Now he was about as close to perfect as a dog can get. Not only is it hard to take your eyes off of him, but he was one of the most impressive dogs that ever showed up. A real dog's dog.


----------



## d0ggmann (Apr 26, 2008)

buzhunter said:


> wittypits said:
> 
> 
> > We don't own (she is Watchdog/Gott and unless you don't recognize the ADBA she is APBT *NOT* American Bully), nor would we ever own a "bully"(this is why we don't and will NEVER own Razors Edge) quote]
> ...


----------



## buzhunter (Sep 3, 2007)

d0ggmann said:


> hey this is doggmann...... didn' t i tell you this before, majority of the dogs have that. but you can't be thinking that colby and gator is the top of the line and was just a dog that was used for adding size to what you are asking about. but only was put in size to make the fight stock of fight breeders a little bigger.

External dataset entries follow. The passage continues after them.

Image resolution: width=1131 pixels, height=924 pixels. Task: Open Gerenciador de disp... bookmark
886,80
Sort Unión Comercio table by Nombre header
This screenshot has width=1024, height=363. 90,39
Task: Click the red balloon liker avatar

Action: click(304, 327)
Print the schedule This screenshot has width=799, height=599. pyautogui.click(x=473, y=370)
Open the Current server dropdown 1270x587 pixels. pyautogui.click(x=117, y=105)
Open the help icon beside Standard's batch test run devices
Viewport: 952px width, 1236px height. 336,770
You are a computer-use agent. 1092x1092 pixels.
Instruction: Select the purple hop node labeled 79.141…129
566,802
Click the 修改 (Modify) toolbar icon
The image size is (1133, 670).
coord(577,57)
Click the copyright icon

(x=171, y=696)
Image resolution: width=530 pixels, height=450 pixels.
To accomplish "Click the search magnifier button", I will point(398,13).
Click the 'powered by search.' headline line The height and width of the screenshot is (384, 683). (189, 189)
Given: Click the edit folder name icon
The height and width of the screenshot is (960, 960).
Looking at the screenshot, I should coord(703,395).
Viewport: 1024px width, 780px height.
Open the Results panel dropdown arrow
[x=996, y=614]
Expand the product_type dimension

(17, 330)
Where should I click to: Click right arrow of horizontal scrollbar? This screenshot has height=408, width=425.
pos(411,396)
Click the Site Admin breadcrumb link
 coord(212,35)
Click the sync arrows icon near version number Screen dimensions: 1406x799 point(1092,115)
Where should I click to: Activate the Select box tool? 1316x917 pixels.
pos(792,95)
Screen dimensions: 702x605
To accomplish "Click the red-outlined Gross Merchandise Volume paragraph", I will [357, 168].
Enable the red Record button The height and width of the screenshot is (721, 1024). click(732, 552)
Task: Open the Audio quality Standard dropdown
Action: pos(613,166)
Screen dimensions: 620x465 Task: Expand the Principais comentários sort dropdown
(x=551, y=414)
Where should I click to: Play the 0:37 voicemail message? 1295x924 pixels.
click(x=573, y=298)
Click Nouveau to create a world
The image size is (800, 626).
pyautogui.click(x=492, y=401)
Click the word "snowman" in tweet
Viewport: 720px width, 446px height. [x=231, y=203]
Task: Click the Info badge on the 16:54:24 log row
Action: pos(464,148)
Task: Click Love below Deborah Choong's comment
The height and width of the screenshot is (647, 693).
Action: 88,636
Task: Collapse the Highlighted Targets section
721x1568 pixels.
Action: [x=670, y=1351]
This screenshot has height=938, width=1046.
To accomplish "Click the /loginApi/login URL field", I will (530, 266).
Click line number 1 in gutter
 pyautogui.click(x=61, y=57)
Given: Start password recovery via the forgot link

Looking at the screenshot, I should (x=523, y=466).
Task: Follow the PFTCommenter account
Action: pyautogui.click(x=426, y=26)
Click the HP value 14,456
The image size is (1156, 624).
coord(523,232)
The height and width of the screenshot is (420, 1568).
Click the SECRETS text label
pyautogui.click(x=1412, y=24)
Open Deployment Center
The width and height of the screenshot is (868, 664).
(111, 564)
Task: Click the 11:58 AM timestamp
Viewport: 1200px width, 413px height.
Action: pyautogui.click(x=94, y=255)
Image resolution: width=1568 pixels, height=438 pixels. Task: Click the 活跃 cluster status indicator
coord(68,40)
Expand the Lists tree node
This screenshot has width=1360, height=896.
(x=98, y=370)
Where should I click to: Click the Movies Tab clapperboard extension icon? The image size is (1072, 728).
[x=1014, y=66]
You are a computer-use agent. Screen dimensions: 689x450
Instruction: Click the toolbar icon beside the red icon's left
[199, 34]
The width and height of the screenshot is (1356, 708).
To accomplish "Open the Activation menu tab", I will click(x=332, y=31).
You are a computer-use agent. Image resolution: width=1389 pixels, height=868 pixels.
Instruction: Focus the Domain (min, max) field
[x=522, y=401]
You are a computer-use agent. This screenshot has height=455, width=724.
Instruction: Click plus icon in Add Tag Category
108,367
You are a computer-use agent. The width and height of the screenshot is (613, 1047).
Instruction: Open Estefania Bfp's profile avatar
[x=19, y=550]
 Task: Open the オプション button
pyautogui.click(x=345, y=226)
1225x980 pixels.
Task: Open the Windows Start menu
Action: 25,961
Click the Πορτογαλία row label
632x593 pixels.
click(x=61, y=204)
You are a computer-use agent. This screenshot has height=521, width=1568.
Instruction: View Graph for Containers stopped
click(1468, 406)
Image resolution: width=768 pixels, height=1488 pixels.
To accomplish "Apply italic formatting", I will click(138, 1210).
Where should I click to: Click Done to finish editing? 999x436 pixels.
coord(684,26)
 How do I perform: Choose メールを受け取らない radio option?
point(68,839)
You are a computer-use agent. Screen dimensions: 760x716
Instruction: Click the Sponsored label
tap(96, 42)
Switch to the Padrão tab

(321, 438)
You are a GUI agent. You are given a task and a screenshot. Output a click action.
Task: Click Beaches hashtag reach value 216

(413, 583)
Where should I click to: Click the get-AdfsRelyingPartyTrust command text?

I gotta be honest with you, man. I don't know what the hell you just said. LOL


----------



## Bpledge3030 (May 28, 2007)

well then buz i guess the ambully is a much better breed then apbt u douch bag


----------



## buzhunter (Sep 3, 2007)

Bpledge3030 said:


> well then buz i guess the ambully is a much better breed then apbt u douch bag


Only time will tell. BTW, it's douche, not douch.


----------



## Patch-O-Pits (Jan 12, 2008)

Bpledge3030 said:


> Buz im sure thats a well bred dog but why would u want something that looks sickly? what makes that dog so much better then a dog with some meat on it?


There is a HUGE difference between the dog posted, who is well conditioned and one that is sickly.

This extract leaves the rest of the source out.